What about low taxes as a path to prosperity? Minnesota has the Great Lakes best economic outcomes and the highest taxes in the Great Lakes. Minnesota ranks 46th in the latest Tax Foundation state business tax climate index. Michigan ranks 12th. High taxes have not prevented Minnesota from having the economic outcomes all Michiganders want: third in the proportion of adults who work, 14th in per capita income and eighth in employment earnings per capita. Michigan on those measures ranks 40th, 32nd and 36th. One can make a strong case that the increased public investments those higher taxes enabled is a major reason for Minnesota being the most prosperous Great Lakes state.
Michigan’s experience over the last 20 years provides ample evidence that cutting taxes is not a way to increase state prosperity. In 1993, per capita Michigan taxes (state and local combined) per capita were 3 percent above the national average, and the state’s per capita income was 3 percent below the national average.

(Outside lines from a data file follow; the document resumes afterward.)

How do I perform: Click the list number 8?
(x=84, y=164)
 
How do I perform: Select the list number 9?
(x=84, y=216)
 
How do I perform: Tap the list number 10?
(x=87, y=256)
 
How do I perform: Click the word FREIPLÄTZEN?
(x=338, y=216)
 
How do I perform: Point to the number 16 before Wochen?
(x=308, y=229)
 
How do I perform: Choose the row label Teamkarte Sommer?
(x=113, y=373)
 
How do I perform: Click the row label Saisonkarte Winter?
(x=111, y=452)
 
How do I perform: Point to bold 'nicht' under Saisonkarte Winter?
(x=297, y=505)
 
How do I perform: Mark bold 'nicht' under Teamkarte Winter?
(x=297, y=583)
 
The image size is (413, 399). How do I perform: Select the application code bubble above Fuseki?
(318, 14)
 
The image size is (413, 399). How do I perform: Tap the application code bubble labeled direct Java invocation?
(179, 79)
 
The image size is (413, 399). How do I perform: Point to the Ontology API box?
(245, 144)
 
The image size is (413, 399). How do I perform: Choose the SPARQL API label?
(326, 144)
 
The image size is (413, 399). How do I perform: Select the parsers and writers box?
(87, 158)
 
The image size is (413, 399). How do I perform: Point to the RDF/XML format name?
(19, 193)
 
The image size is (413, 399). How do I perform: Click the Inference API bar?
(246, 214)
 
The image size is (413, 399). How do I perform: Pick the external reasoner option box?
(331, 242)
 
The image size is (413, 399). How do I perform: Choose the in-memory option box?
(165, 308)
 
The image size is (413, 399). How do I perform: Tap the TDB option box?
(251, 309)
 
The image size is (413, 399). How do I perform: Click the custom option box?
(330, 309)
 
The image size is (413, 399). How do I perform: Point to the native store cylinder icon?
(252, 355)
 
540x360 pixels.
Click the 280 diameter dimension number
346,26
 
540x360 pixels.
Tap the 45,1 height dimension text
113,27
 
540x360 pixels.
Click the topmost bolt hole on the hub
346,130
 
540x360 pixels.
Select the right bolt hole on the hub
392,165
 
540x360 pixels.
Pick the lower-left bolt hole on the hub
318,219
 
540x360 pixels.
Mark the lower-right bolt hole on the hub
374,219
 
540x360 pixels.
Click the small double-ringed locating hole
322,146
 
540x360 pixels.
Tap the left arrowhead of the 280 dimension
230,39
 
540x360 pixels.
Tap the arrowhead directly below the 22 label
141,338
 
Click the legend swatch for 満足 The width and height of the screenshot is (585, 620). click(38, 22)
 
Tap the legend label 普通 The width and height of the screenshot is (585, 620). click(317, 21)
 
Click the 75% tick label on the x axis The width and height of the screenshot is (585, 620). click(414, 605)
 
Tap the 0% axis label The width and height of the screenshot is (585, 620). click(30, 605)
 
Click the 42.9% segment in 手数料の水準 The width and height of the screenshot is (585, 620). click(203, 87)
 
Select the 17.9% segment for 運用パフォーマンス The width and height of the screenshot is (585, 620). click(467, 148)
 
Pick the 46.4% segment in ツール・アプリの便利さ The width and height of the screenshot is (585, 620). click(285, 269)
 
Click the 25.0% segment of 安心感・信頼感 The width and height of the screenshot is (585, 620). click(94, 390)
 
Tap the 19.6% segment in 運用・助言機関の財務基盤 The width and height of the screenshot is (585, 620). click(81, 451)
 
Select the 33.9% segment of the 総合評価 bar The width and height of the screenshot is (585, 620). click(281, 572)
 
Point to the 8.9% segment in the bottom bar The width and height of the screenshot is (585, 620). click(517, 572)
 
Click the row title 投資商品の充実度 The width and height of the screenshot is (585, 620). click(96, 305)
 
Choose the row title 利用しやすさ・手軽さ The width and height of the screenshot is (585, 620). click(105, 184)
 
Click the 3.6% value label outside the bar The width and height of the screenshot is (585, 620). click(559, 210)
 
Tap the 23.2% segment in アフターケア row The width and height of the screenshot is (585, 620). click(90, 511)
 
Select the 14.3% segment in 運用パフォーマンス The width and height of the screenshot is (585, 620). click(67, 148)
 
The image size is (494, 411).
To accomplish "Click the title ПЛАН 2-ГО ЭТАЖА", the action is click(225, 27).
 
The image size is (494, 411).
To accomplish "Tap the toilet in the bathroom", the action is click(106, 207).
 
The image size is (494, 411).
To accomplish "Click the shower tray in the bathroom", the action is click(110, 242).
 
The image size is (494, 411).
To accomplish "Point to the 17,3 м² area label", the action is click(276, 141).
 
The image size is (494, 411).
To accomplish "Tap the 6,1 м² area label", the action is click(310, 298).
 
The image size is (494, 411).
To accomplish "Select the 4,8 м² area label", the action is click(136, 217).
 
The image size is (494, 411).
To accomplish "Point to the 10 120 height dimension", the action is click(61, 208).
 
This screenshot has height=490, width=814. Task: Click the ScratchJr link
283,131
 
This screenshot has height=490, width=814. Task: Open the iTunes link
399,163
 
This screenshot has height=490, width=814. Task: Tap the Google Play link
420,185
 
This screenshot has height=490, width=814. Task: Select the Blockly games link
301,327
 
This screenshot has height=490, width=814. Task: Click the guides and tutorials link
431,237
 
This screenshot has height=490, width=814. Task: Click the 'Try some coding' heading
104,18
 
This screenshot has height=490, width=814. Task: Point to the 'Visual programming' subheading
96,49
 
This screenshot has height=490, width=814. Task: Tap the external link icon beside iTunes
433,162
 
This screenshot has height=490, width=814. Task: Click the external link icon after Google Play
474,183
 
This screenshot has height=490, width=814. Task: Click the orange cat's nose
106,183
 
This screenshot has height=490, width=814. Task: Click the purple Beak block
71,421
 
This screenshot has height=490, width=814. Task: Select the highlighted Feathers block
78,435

In 2004, the state’s per capita taxes had fallen below the national average by 3 percent, but we had fallen even farther behind the nation in per capita income, trailing the nation by 6 percent. And in 2013 (the last year for which tax data is available) the state was 12 percent below the national average in taxes per capita and 12 percent below the national average in per capita income. (The tax data comes from a 2013 Tax Revenue Comparisons: Michigan and the U.S. Average report by the Citizens Research Council.)
By adopting policies that transforms education from birth through retirement and investing in it the state can best help all Michiganders have the skills necessary to have good-paying, forty-year careers. By creating regions across the state with the quality of place where talent from across the planet wants to live and work the state can attract high-wage employers and entrepreneurs that start high-wage businesses. And by establishing and investing in policies that help those not in high-wage jobs work more and earn more we can share prosperity widely. This is the recipe for a 21st century Michigan where each of us can pay the bills, save for our retirement and the kids’ education and pass on a better opportunity to the next generation.